[Records for this task Boundary: Start]

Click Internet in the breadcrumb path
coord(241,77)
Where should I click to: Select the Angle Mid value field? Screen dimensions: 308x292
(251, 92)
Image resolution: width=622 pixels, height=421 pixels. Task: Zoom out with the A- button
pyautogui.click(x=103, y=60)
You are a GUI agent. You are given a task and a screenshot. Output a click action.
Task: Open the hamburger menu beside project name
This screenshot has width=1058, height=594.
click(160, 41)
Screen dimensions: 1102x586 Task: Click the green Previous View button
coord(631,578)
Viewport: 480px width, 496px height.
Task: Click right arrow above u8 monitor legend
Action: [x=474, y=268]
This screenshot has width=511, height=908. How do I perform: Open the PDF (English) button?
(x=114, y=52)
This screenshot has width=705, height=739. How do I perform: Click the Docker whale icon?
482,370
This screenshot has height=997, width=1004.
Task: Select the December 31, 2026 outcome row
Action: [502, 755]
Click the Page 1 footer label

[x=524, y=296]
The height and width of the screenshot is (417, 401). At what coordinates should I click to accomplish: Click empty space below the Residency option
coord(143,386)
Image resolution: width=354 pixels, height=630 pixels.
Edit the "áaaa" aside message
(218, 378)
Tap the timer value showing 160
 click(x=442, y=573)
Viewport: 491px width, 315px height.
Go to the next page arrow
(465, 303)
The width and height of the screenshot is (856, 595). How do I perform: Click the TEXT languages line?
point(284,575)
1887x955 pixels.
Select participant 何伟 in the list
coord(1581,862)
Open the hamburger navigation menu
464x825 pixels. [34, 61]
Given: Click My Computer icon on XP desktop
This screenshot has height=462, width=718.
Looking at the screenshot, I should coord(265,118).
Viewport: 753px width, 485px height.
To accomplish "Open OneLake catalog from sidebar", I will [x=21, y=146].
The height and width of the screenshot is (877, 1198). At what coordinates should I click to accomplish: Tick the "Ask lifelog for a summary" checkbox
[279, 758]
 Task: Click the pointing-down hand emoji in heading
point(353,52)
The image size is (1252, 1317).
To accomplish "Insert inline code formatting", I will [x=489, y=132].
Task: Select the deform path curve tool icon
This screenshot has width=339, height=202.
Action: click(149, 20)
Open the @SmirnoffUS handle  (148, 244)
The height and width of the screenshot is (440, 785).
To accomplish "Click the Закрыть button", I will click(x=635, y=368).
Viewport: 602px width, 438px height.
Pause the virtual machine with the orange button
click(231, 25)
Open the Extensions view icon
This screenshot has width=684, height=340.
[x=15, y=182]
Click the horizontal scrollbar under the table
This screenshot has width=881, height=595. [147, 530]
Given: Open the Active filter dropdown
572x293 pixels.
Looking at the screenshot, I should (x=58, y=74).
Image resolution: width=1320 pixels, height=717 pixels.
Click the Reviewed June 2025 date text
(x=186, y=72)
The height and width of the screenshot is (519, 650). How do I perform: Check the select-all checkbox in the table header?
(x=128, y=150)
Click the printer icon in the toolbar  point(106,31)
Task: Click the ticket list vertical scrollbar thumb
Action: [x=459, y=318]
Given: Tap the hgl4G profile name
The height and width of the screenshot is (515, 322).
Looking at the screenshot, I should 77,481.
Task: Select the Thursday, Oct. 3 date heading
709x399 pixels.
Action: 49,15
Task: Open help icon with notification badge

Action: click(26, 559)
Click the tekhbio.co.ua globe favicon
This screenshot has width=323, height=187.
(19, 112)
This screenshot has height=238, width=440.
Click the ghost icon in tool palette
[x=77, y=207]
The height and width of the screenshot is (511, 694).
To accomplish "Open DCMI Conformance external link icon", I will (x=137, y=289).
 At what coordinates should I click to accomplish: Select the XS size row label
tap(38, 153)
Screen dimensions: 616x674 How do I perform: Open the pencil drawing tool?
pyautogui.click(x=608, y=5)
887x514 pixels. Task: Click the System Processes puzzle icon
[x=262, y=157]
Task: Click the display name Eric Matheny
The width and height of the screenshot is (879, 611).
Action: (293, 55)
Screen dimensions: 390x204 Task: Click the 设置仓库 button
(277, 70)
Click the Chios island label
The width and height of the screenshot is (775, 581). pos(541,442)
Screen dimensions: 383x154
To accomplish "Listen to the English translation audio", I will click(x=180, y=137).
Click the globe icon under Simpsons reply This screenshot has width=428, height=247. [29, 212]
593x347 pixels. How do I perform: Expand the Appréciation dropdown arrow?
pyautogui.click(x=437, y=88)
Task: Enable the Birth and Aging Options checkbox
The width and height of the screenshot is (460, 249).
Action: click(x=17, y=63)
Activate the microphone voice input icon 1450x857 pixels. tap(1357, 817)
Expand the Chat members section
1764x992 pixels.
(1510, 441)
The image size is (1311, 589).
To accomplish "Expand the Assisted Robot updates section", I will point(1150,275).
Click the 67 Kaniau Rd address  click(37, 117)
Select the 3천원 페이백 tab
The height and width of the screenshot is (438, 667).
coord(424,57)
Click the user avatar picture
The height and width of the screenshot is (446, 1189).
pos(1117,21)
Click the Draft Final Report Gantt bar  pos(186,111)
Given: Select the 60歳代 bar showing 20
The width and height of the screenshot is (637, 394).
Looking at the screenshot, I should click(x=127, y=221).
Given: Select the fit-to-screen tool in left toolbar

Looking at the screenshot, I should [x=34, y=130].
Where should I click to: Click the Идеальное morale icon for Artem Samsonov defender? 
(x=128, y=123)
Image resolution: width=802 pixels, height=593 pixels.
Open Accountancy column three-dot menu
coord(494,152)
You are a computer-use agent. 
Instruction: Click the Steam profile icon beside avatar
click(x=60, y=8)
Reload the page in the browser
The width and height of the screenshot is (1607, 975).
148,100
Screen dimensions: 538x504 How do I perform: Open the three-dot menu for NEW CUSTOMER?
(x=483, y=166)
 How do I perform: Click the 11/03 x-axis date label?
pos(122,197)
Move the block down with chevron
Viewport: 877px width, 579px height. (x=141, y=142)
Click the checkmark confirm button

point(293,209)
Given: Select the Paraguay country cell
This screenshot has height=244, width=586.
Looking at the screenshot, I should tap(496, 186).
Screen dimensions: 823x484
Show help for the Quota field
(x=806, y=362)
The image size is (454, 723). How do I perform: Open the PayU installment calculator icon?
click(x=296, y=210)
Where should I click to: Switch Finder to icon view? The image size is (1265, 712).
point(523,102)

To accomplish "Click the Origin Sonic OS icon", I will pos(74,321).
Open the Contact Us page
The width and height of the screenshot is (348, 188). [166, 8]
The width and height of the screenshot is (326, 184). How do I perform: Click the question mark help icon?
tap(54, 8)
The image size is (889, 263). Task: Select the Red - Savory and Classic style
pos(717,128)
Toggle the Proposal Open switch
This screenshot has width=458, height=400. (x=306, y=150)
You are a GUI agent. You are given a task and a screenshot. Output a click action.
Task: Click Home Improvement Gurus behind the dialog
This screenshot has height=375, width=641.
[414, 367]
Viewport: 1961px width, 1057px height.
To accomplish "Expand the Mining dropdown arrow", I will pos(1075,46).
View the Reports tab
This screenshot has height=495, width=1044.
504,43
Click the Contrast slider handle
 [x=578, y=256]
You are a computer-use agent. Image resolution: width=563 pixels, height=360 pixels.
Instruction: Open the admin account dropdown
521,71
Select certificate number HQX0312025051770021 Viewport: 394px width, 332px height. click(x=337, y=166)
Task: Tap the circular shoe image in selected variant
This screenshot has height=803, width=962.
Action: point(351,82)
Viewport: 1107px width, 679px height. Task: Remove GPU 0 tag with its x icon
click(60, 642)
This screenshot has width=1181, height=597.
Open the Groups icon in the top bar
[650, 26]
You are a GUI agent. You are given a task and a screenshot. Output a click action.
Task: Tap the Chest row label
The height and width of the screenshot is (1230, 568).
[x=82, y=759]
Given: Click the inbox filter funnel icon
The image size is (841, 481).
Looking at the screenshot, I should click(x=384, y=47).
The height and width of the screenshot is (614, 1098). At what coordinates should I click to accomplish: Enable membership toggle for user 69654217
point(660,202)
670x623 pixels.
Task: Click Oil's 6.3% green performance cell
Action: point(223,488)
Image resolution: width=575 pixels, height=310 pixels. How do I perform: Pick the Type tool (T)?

[Records for this task Boundary: End]

Only the lines above starting at the one containing "The height and width of the screenshot is (515, 322)." and ending at the one containing "This screenshot has height=238, width=440.", both included, are to be returned, exactly as they read.

The height and width of the screenshot is (515, 322).
Looking at the screenshot, I should 77,481.
Task: Select the Thursday, Oct. 3 date heading
709x399 pixels.
Action: 49,15
Task: Open help icon with notification badge

Action: click(26, 559)
Click the tekhbio.co.ua globe favicon
This screenshot has width=323, height=187.
(19, 112)
This screenshot has height=238, width=440.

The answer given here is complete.